Transcribe the material below without any changes, covering everything from the line that contains "You are a computer-use agent. The" down to the line that contains "click(1087, 415)", both included, and leave the pictures out of your answer.

— start of Available records —

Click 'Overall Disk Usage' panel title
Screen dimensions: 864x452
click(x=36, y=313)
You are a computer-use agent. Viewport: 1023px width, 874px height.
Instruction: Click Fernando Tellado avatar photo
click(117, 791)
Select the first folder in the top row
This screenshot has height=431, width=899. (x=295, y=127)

— end of Available records —
— start of Available records —

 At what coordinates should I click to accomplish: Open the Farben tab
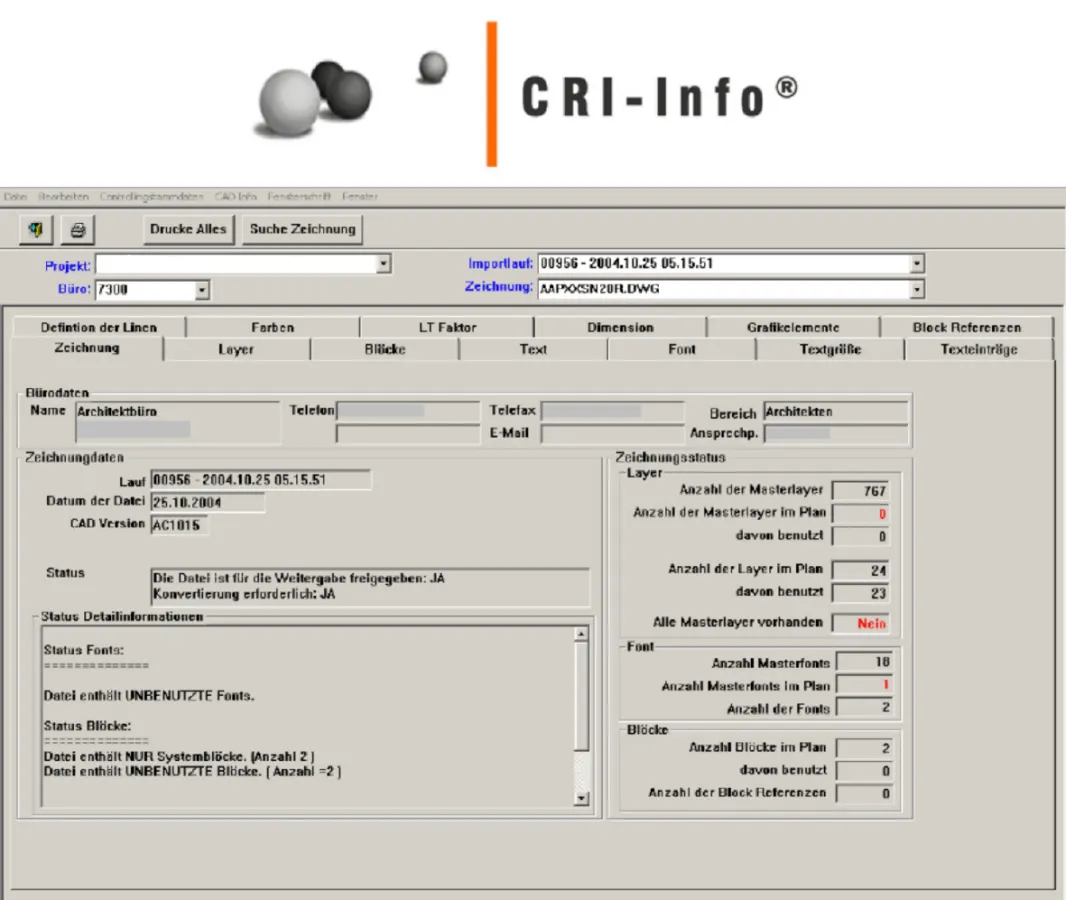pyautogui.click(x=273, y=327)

— end of Available records —
— start of Available records —

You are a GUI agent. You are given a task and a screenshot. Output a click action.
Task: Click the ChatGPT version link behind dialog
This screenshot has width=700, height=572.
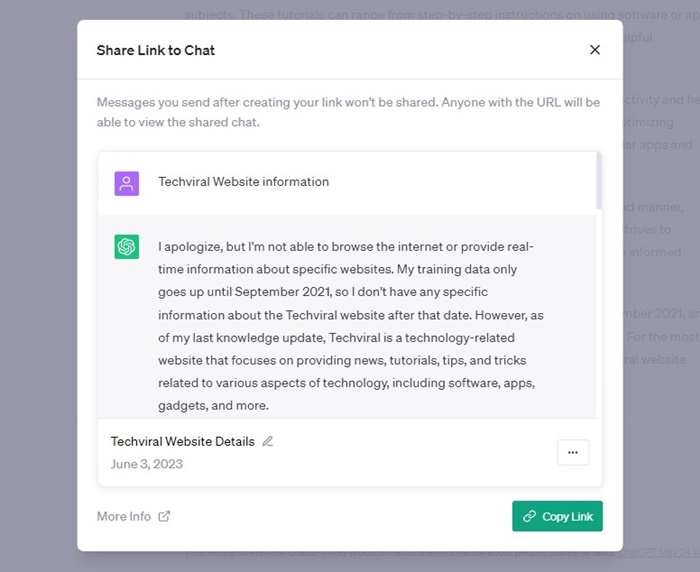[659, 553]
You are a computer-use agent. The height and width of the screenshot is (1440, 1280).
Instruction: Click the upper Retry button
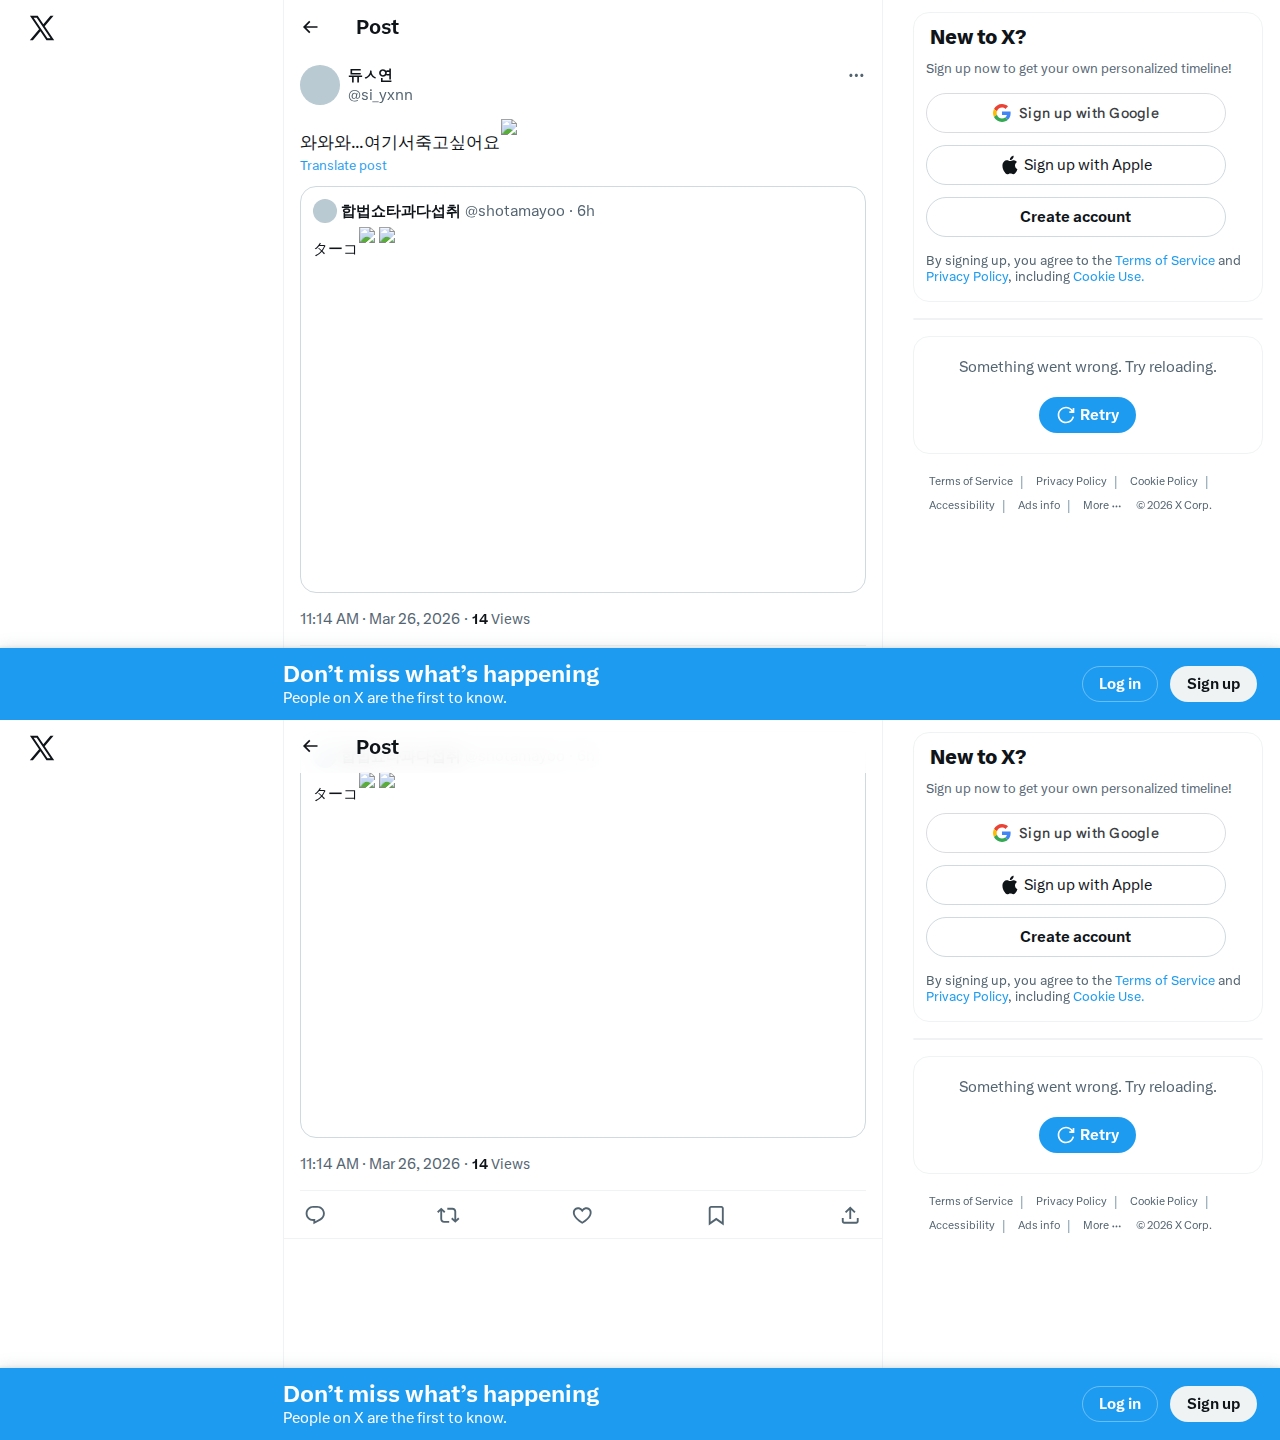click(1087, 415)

— end of Available records —

▶ Final answer:
You are a computer-use agent. The height and width of the screenshot is (1440, 1280).
Instruction: Click the upper Retry button
click(1087, 415)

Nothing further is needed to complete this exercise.